À cette époque déjà on me demandait de témoigner à propos de Balavoine ; pour Gala, j'ai écrit cet article. Il m'arrive encore souvent de répondre à des questions sur le gaillard ; je me sens à la fois illégitime (après tout, comme je disais, je ne lui ai jamais parlé) et en droit d'en causer, vu que j'appréciais ses disques et sa voix, en particulier l'album "Loin des yeux de l'Occident", sous influence Peter Gabriel.

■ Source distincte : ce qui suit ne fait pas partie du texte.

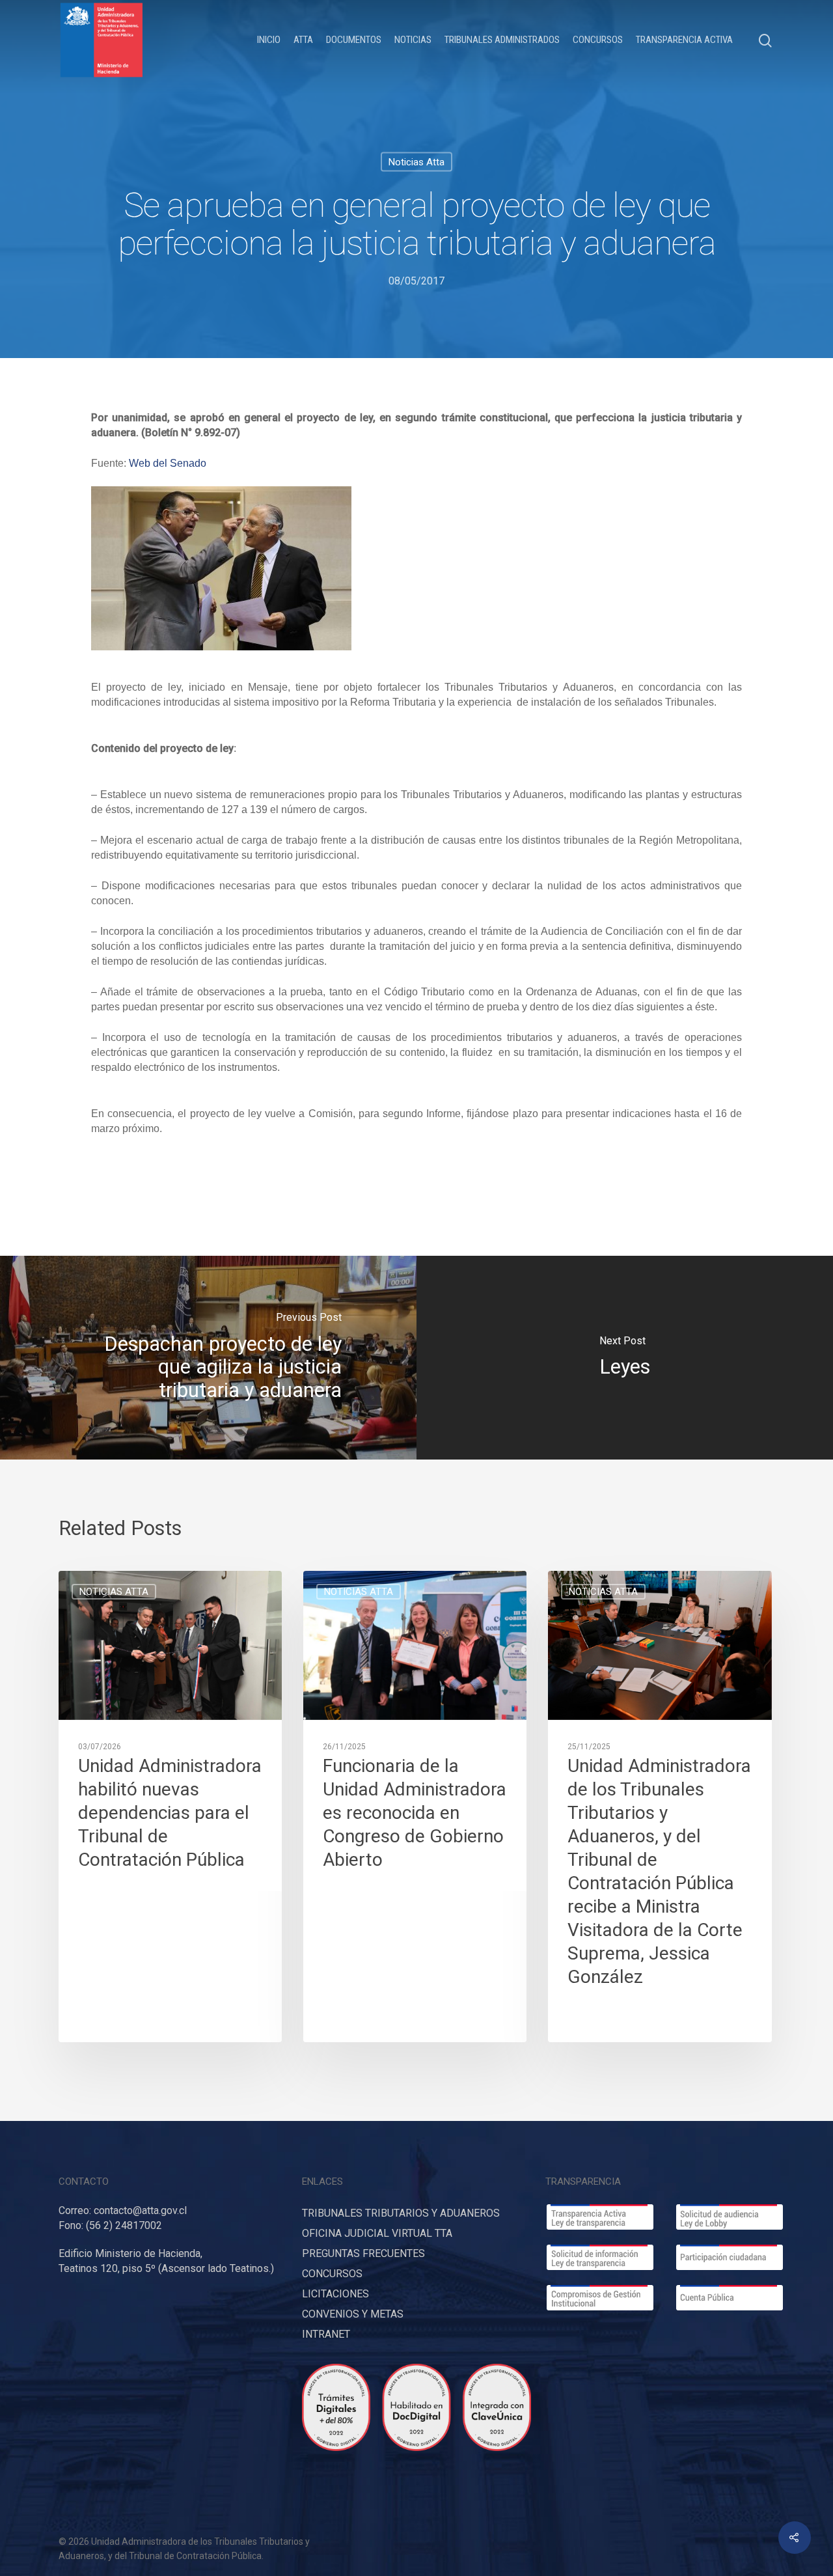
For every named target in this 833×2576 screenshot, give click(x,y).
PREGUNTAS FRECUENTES (363, 2253)
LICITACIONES (335, 2294)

Bref : lisez si ça vous amuse, en vous rappelant pour qui c'était écrit...
 
Lorsque France Gall évoque l'amitié qui liait Michel Berger et Daniel Balavoine, on la sent émue, évidemment, mais surtout, elle rit à chaque instant. Parce que leur complicité était une chose joyeuse, rythmée par les fous-rires. Tout avait commencé en 77, alors que Michel travaillait sur l'opéra rock "Starmania" avec Luc Plamondon. Ils cherchaient un chanteur capable d'incarner l'un des deux personnages principaux, celui du loubard, nommé Johnny Rockfort. "Je me souviens très bien de la première fois qu'on a vu Daniel à la télé" raconte France Gall "Je vois encore le poste posé par terre, dans la chambre. Il chantait "Lady Marlène" avec cette force et cette fragilité extraordinaires. Michel et moi on s'est regardé : "Qu'est-ce qu'il chante bien, ce mec !" Luc Plamondon : "Aussitôt Michel m’a appelé pour me dire : "Je pense que j'ai trouvé notre Johnny Rockfort ! Je viens de voir un chanteur avec une voix fabuleuse." Alors on a rencontré Daniel. Il a chanté "Quand on arrive en ville" et on a senti ce lyrisme qu'il apportait au rock, qui était très émouvant." Linda Lecomte était à l'époque la compagne de Balavoine et elle se souvient que celui-ci était sceptique : "Daniel connaissait mal Michel Berger, il pensait que c’était un petit bourgeois égaré dans la chanson. Il avait du respect pour lui mais ça n’était pas sa tasse de thé. Michel était loin de son tempérament rock. Tout le monde lui disait "Michel Berger est un génie !" Il répondait : "Faut voir !" Daniel était comme Saint Thomas. Il fallait qu’il se rende compte par lui-même ! Dès la première rencontre, il a été très impressionné. Ça a été un coup de foudre mutuel. Michel savait se faire aimer. Daniel s’est vite rendu compte que, même si Michel venait d’un milieu aisé, son cœur était ailleurs. Par la suite, Daniel aurait cassé la gueule au premier qui aurait dit un mot contre Michel !" France Gall : "Michel est revenu avec la banane de son premier rendez-vous avec Daniel : il l'a fait rigoler tout de suite. Il m'a dit "Il est marrant, c'est une drôle de personne. Un peu tout fou mais très sympa." Quant à moi, je l'ai tout de suite adoré parce qu'on ne peut qu'aimer les gens qui vous font rire. J'ai bien connu Coluche et pas mal de gens très drôles, mais Daniel était de très loin celui qui me faisait le plus rire !"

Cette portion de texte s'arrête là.